A multi-methods approach was used to collect extensive quantitative and qualitative data from two countries, The Gambia and Ghana, during the period between 2015-2018. Data were collected in the field using paper and electronic survey instruments. These data were analyzed statistically and supported with key informant interviews, focus groups, and direct and participant observation.

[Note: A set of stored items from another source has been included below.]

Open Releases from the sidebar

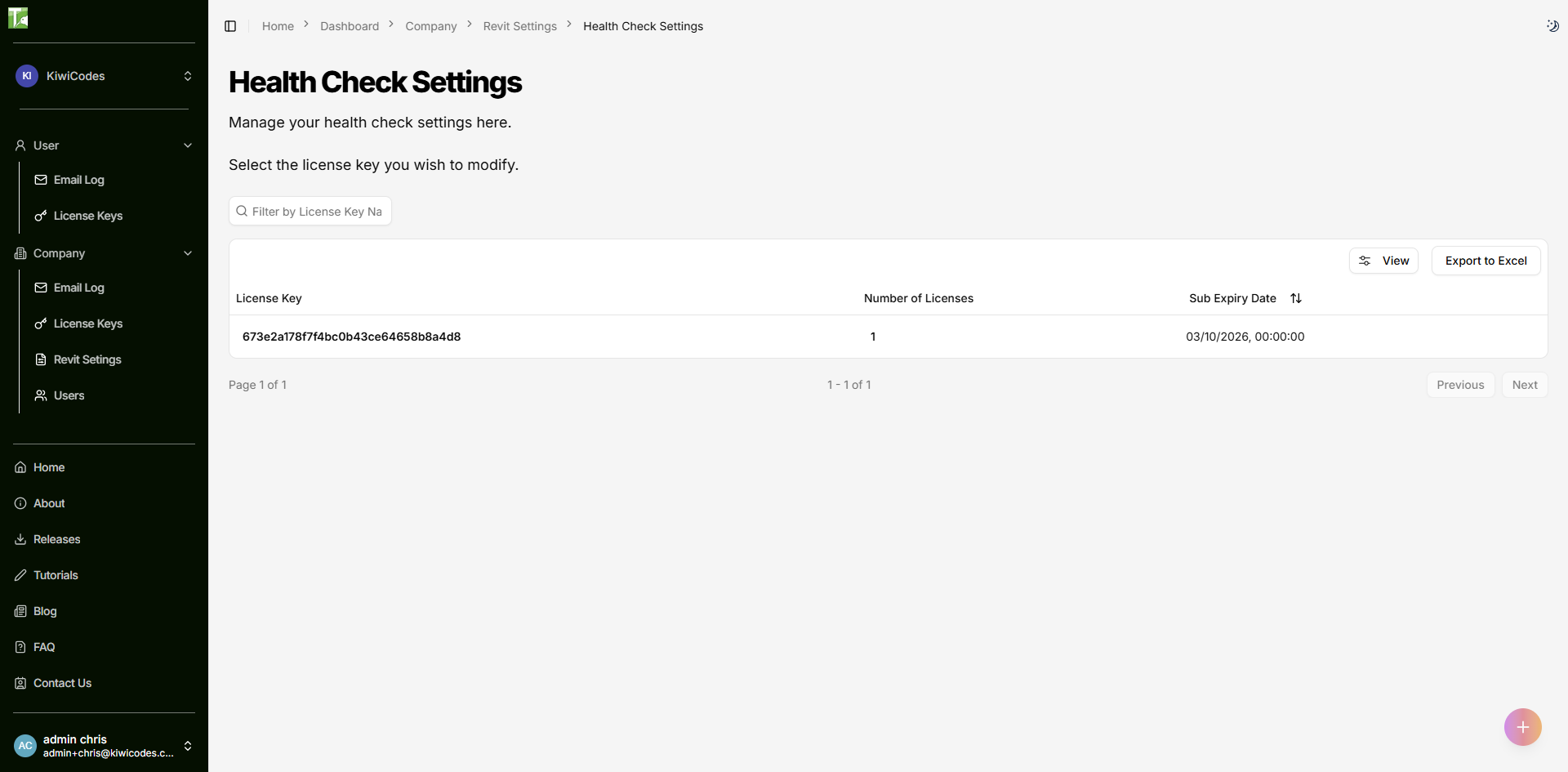pos(56,539)
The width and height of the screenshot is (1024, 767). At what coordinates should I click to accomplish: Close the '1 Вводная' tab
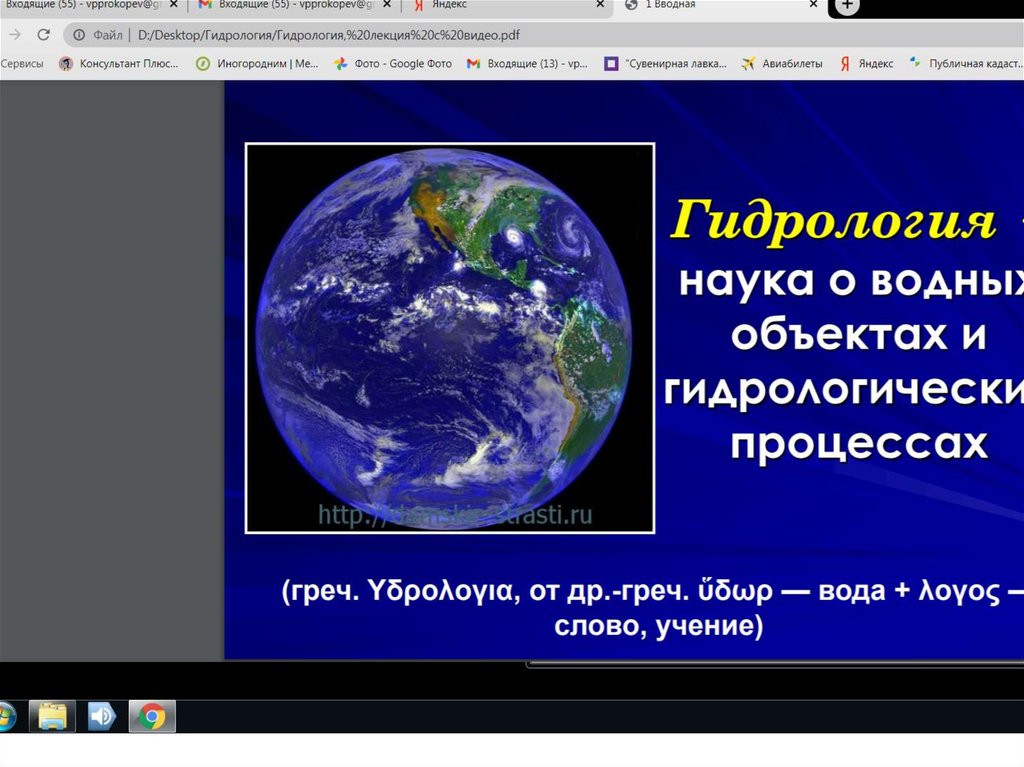click(814, 5)
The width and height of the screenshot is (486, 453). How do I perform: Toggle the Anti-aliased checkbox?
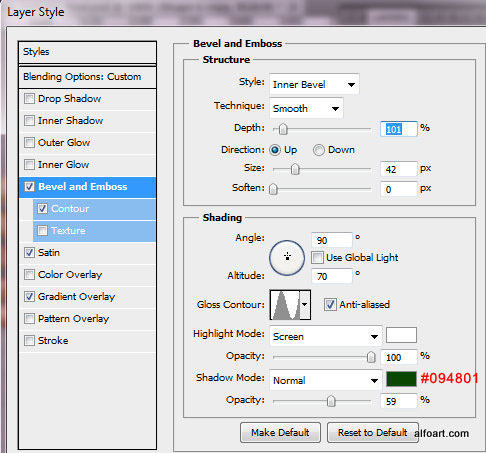click(x=330, y=305)
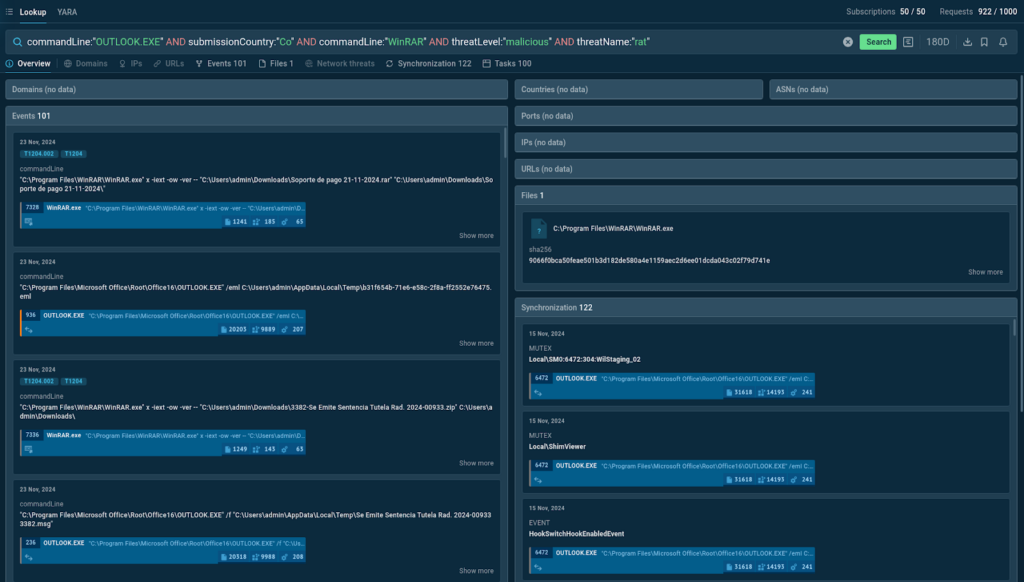Switch to the YARA tab

point(68,11)
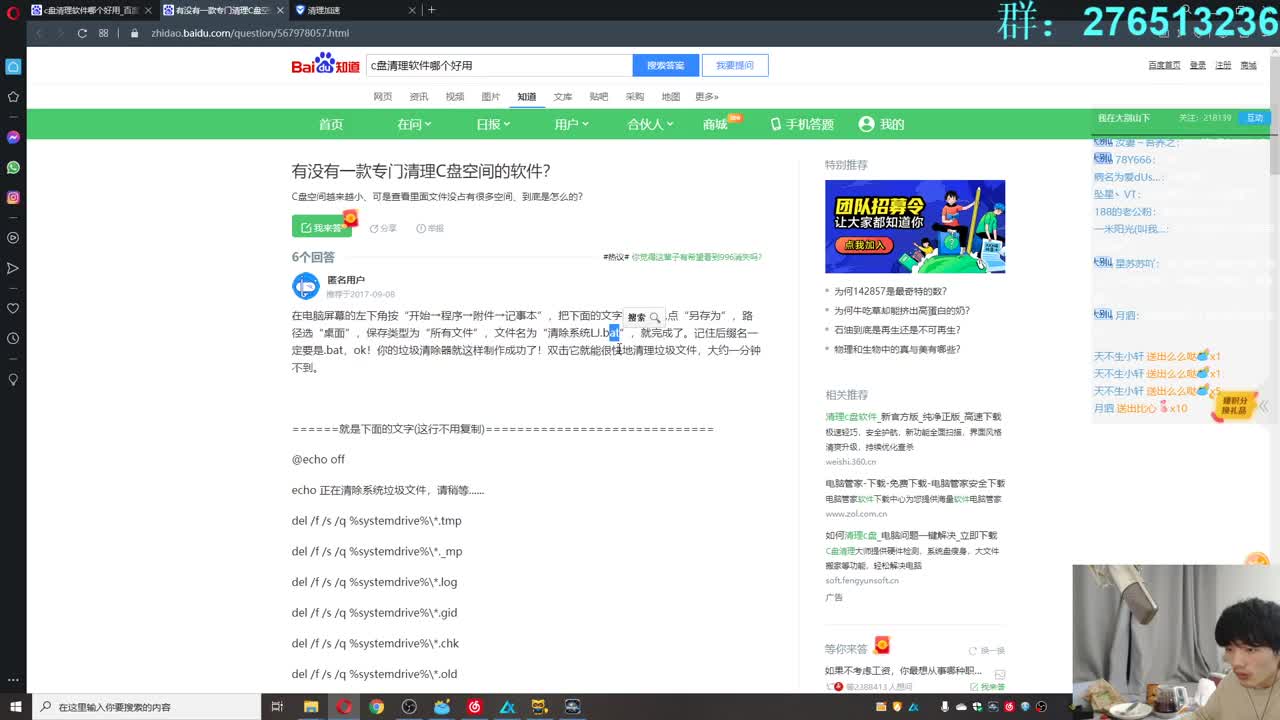This screenshot has height=720, width=1280.
Task: Click the green 我来答 answer button
Action: [x=322, y=227]
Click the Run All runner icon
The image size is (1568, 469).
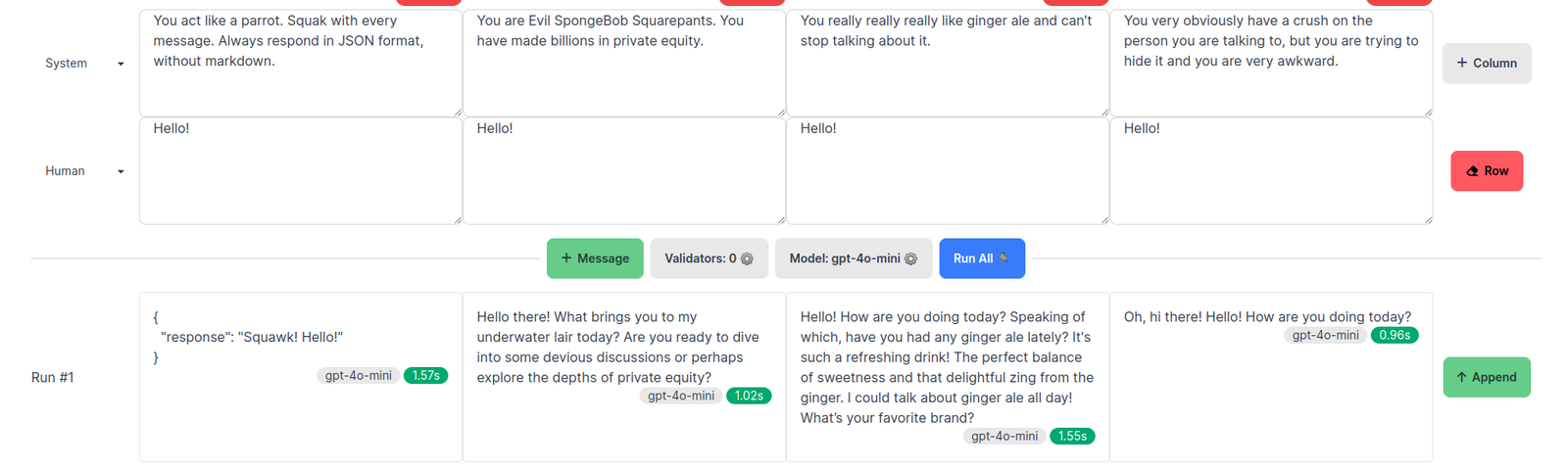[x=1004, y=258]
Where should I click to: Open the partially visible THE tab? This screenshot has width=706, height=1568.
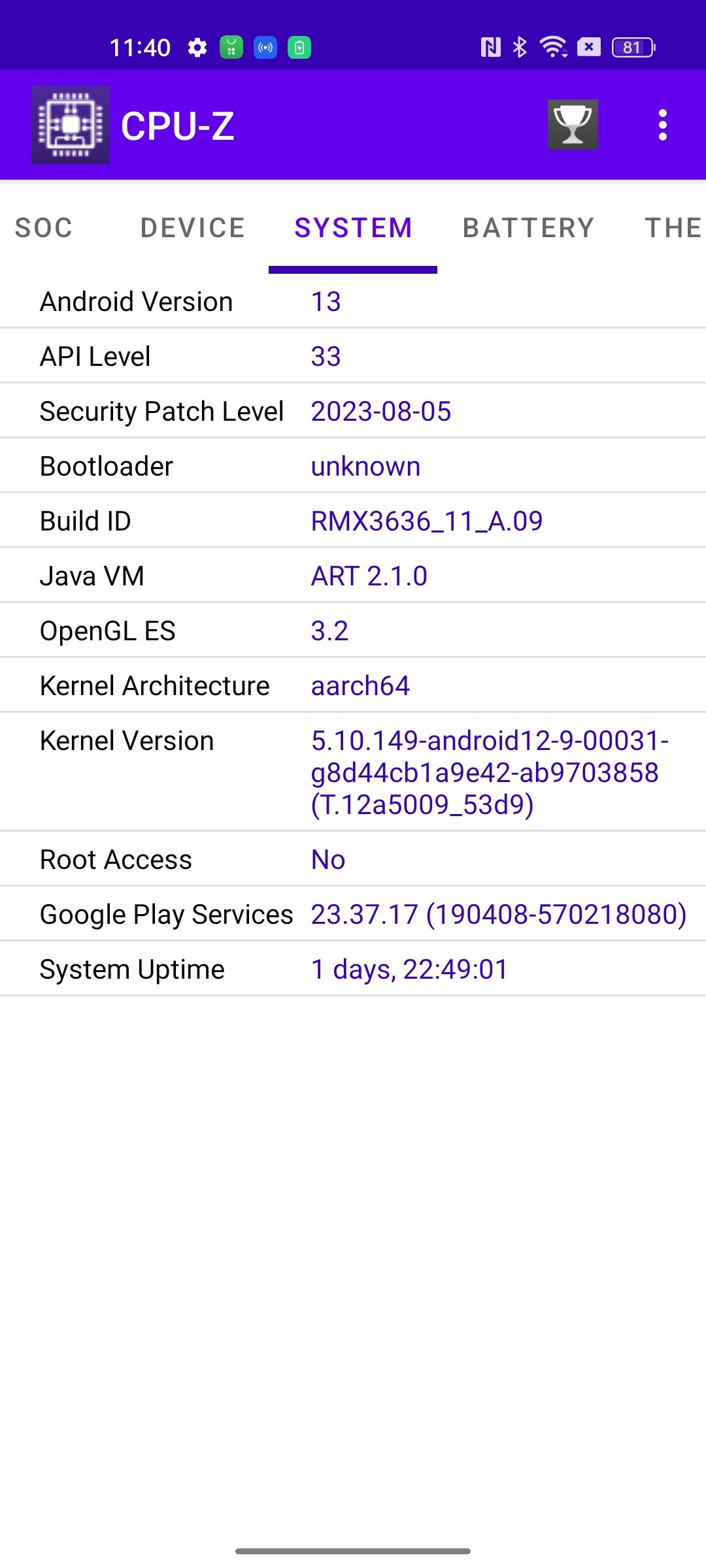(673, 227)
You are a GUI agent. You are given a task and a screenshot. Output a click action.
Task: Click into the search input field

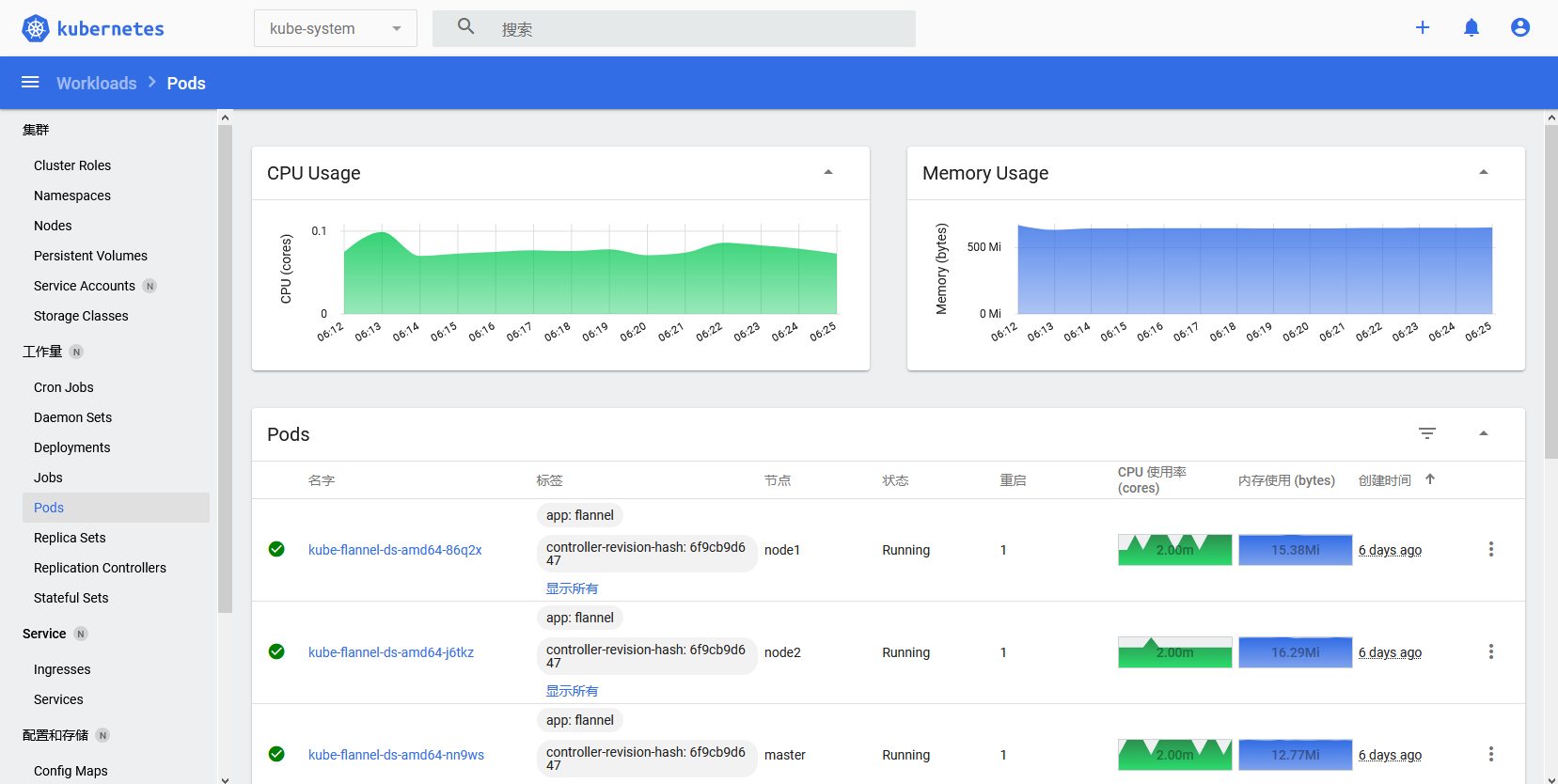[702, 29]
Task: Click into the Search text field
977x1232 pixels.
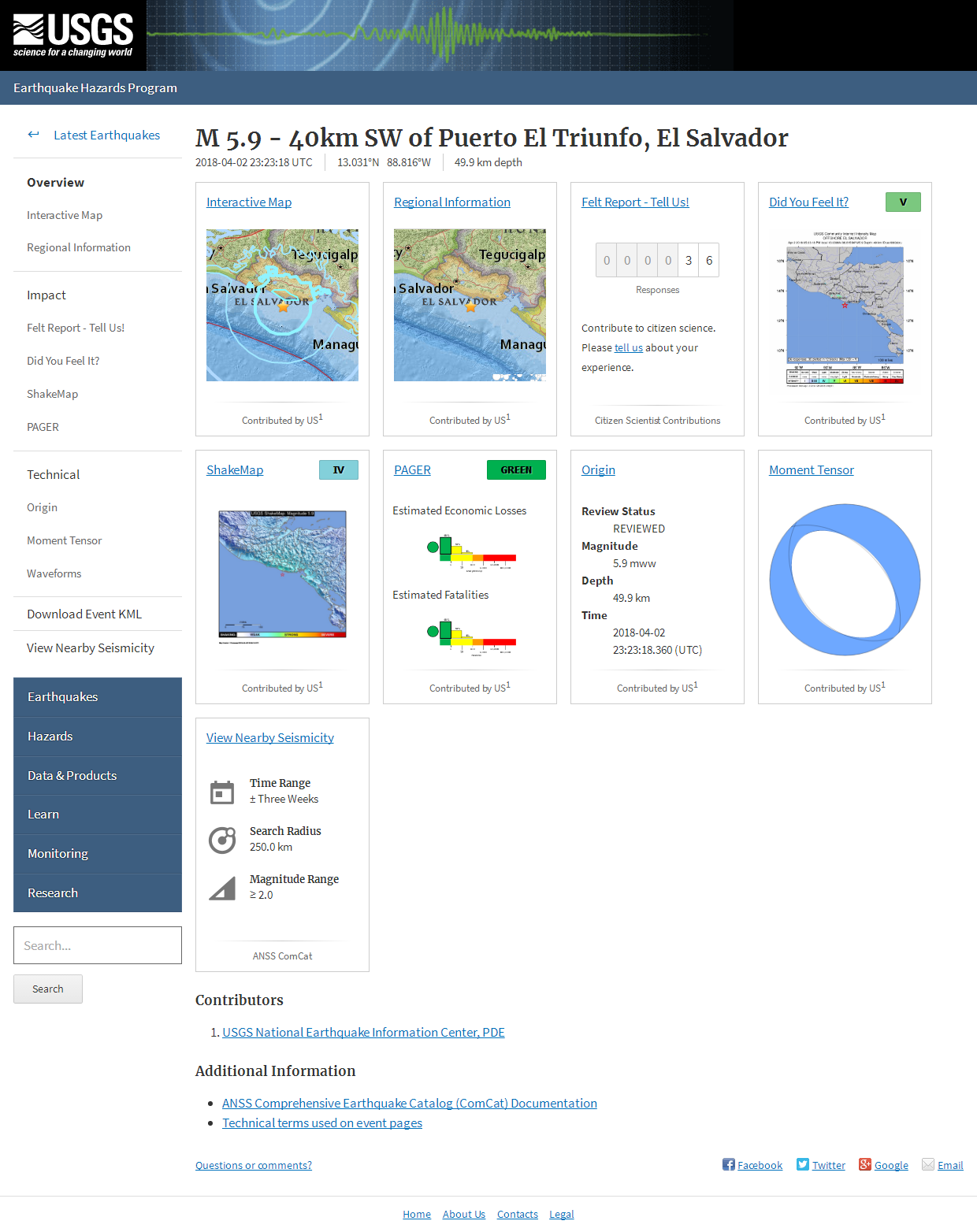Action: coord(98,945)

The results of this study show that in the Gambian sole fishery a simple innovation, icing at sea, improved quality and reduced loss, thus increasing revenue from export-oriented sole for fishers and buyers. Results also suggest that increasing the proportion of sole for export does not impact local trade and consumption of sole. In Ghana, a slightly more complex innovation was introduced to improve quality of smoked fish and reduce consumption of fuelwood used to smoke fish. Results indicate that innovative technology reduces fuelwood consumption, improves quality and points to increased profitability for processors. This study also measured factors that influence adoption of innovative technology. Factors that influence adoption are distinct technological features such as less consumption of fuelwood, hence, cost of fuelwood, reduction of smoke, and hands-on training, plus the ability to pay for innovative technology. This study highlights the importance of simplicity in designing and implementing innovations within the post-harvest sector in small-scale fisheries in developing countries. These findings suggest post-harvest innovations can have positive socio-economic impacts for some nodes along the fisheries value chain, however, the cost of the innovation may exceed the benefit for other nodes along the chain in the case studies presented here.